- Denny P. Hadley House
- U.S. National Register of Historic Places
- Location: Off US 31/Franklin Rd. S of Brentwood, Brentwood, Tennessee
- Coordinates: 35°58′52″N 86°49′19″W﻿ / ﻿35.981°N 86.822°W
- Area: 3.7 acres (1.5 ha)
- Built: c. 1840 and c. 1920
- Architect: Asa Vaughn
- Architectural style: Central passage plan
- MPS: Williamson County MRA
- NRHP reference No.: 88000283
- Added to NRHP: April 14, 1988

= Denny P. Hadley House =

Historic house in Tennessee, United States

The Denny P. Hadley House is a house in Brentwood, Tennessee, United States, that dates from c.1840 and that was listed on the National Register of Historic Places in 1988. It has also been known as Green Pastures and as Hadleywood.

The structure is a two-story brick central passage plan house and other architecture.
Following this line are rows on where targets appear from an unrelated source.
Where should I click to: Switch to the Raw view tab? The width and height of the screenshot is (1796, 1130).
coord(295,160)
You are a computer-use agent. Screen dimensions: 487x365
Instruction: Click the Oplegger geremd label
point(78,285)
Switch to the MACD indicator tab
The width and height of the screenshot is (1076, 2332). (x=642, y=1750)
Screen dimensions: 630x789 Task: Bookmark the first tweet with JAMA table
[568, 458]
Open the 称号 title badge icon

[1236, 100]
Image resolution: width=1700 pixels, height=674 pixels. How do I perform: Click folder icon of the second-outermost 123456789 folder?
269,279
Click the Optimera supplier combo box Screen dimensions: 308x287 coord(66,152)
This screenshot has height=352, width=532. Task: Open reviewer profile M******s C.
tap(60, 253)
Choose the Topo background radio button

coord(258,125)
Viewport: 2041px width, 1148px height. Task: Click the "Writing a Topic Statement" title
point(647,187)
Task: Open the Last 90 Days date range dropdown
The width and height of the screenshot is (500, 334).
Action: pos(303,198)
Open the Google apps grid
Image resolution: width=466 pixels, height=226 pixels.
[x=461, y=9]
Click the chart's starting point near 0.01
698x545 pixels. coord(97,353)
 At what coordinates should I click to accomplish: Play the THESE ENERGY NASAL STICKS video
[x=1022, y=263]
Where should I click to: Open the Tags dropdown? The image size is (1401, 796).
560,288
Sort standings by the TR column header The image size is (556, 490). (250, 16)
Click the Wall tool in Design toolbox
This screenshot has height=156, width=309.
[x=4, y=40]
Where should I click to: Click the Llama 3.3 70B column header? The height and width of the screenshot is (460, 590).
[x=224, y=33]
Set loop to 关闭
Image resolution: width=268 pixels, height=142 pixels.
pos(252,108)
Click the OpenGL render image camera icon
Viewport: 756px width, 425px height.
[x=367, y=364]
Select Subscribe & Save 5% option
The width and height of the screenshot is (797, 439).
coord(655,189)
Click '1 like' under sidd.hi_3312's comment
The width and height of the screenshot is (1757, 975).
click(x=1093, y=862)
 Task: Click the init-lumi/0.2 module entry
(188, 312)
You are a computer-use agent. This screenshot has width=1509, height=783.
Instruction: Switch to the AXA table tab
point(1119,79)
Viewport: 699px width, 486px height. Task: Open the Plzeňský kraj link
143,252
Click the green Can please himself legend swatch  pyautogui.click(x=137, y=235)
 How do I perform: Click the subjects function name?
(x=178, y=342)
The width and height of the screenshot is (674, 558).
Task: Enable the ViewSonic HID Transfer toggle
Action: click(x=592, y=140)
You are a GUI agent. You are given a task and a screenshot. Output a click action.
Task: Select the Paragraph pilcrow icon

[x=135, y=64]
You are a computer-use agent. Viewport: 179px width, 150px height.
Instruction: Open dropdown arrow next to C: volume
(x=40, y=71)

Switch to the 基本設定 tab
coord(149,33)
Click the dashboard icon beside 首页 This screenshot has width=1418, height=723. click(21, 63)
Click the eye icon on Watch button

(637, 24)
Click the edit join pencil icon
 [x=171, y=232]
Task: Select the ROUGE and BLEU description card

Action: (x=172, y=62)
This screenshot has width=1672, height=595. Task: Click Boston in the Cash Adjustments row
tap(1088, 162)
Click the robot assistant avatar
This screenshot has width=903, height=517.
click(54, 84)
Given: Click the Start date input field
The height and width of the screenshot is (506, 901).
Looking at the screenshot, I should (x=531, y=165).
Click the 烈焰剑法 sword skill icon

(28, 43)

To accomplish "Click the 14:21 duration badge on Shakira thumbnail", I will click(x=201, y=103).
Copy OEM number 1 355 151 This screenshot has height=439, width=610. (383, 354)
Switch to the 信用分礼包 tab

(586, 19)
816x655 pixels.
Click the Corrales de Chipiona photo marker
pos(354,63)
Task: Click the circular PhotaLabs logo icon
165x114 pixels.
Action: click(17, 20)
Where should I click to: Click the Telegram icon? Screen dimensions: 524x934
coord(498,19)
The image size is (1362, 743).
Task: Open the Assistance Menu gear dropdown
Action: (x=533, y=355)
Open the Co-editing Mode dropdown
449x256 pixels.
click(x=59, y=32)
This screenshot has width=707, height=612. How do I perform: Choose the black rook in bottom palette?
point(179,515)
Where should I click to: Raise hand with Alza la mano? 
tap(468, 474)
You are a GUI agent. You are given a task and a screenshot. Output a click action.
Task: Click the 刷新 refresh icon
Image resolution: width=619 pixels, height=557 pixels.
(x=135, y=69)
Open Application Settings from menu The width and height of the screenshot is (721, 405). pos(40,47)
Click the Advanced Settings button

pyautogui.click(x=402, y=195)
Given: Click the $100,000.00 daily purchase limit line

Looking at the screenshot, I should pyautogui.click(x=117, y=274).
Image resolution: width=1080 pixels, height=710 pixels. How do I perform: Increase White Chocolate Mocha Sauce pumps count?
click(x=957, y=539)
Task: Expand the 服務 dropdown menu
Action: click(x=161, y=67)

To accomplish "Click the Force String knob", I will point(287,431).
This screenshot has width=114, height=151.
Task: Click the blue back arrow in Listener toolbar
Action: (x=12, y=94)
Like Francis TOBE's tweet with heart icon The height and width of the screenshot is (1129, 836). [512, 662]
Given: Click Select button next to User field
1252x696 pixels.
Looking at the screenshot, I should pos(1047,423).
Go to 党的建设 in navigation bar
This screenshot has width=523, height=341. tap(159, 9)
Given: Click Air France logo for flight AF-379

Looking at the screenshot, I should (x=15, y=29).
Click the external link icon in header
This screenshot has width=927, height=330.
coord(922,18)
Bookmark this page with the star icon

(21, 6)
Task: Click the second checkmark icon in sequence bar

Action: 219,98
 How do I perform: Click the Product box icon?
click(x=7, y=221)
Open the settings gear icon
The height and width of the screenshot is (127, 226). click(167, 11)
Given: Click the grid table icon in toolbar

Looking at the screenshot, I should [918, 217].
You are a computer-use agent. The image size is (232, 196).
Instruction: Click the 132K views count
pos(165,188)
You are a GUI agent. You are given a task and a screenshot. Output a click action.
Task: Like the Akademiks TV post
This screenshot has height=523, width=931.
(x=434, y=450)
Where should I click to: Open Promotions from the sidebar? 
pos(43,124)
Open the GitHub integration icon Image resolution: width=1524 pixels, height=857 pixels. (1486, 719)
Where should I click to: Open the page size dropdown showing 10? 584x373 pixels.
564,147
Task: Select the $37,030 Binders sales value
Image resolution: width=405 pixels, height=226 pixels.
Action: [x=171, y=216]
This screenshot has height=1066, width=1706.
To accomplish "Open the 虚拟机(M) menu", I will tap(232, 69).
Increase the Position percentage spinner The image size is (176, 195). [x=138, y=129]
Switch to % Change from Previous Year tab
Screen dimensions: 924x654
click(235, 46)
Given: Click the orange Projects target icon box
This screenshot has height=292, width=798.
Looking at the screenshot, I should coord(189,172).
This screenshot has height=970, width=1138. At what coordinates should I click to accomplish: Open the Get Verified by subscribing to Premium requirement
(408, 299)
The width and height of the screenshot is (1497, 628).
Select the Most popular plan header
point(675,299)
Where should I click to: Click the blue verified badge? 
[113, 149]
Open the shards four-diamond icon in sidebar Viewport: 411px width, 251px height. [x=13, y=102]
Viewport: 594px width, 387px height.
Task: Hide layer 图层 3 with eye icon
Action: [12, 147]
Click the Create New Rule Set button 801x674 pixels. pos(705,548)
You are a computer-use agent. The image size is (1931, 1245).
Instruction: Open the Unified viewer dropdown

The house was considered notable as an example of brick ante-bellum central passage plan residence. When listed, the property included three contributing buildings and three non-contributing structures on an area of 3.7 acre.

Denny Porterfield Hadley was born in 1797 and moved to Williamson County in 1808. In 1821, Hadley married Elizabeth Smith, and they were gifted 200 acres of land by her father. Around 1840, the Hadleys hired builder Asa Vaugn to build the house, with most construction materials coming from their farm. During the Civil War, the house was used several times as a campsite by both armies.

The NRHP-eligibility of the property was covered in a 1988 study of Williamson County historical resources.